__What is required__
Here is a listing. Write it all out again exactly, but not its pictures.

__Exercise data__
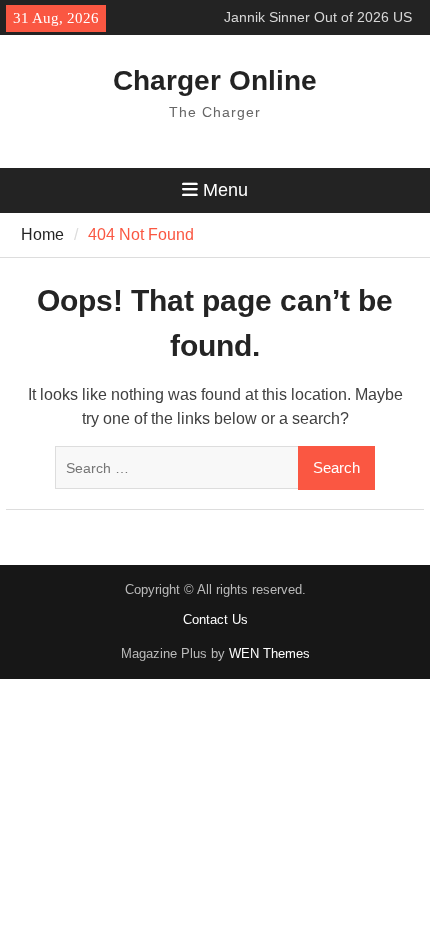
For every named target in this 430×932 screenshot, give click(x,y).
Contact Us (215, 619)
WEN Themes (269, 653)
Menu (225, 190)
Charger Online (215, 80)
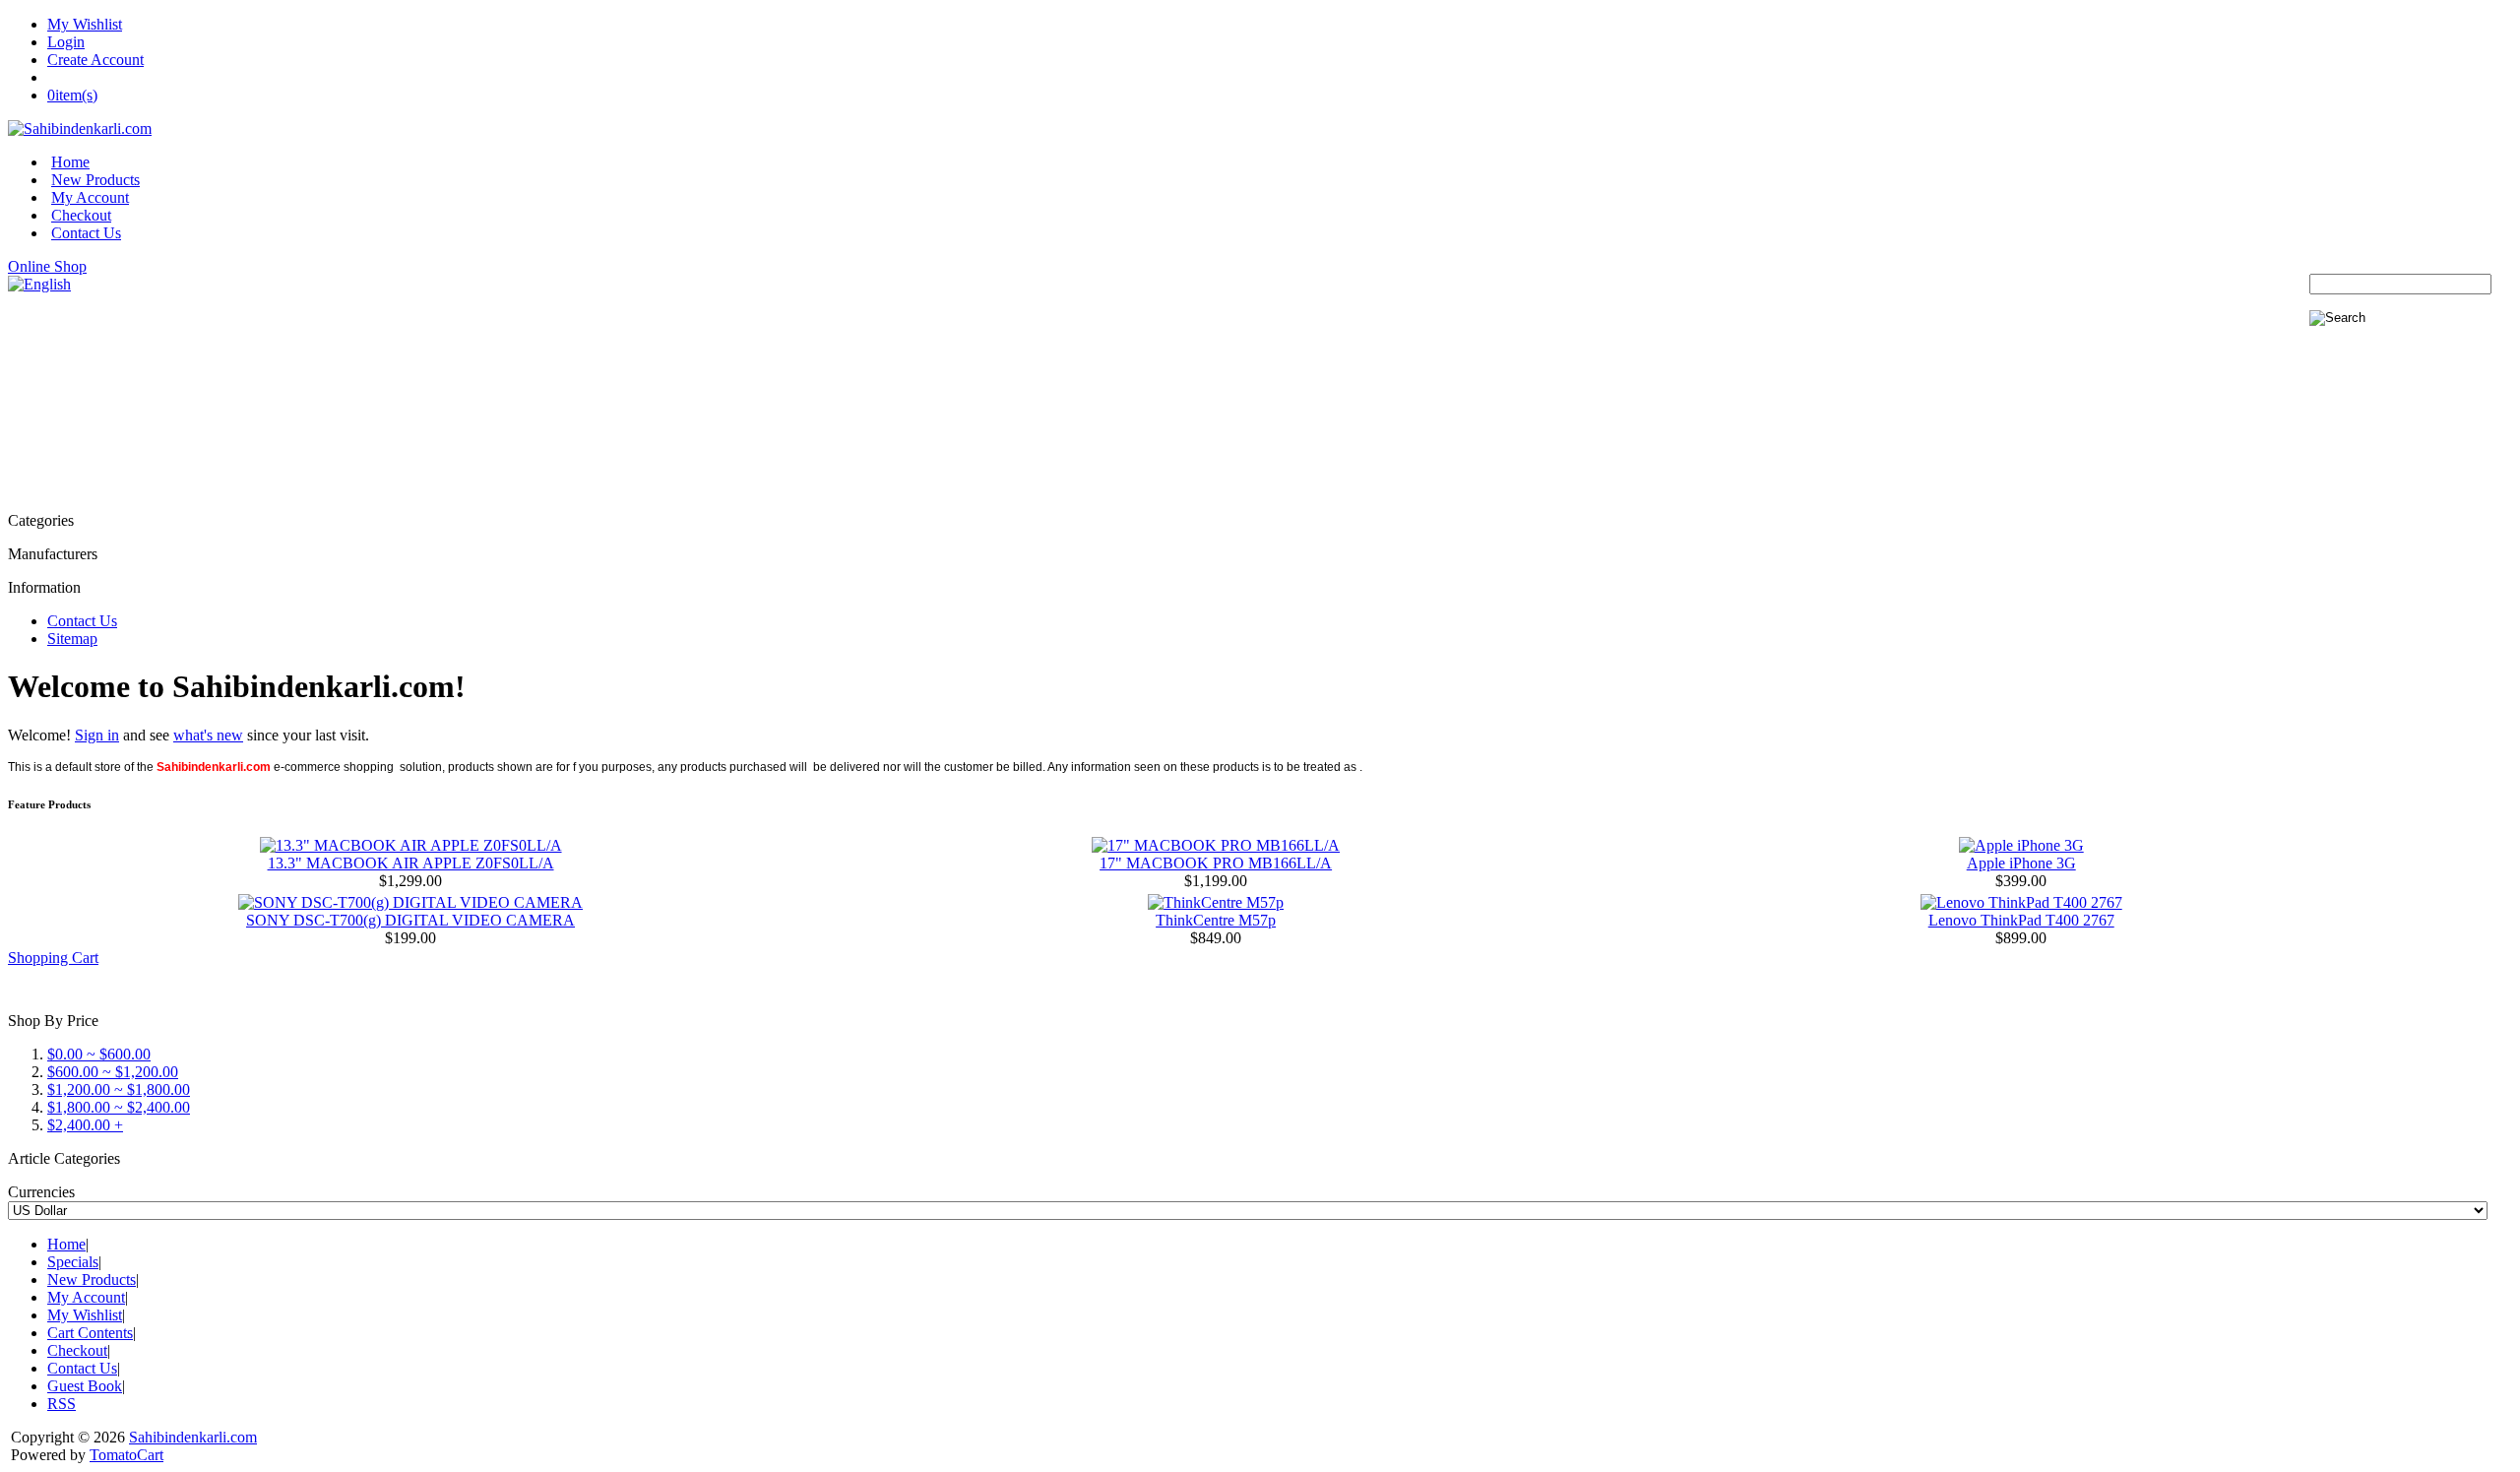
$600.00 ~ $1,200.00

__Response to the task__
For every named target in this 430×932 screenshot, give click(x,y).
Contact Us (215, 619)
WEN Themes (269, 653)
Menu (225, 190)
Charger Online (215, 80)
$600.00 ~ $1,200.00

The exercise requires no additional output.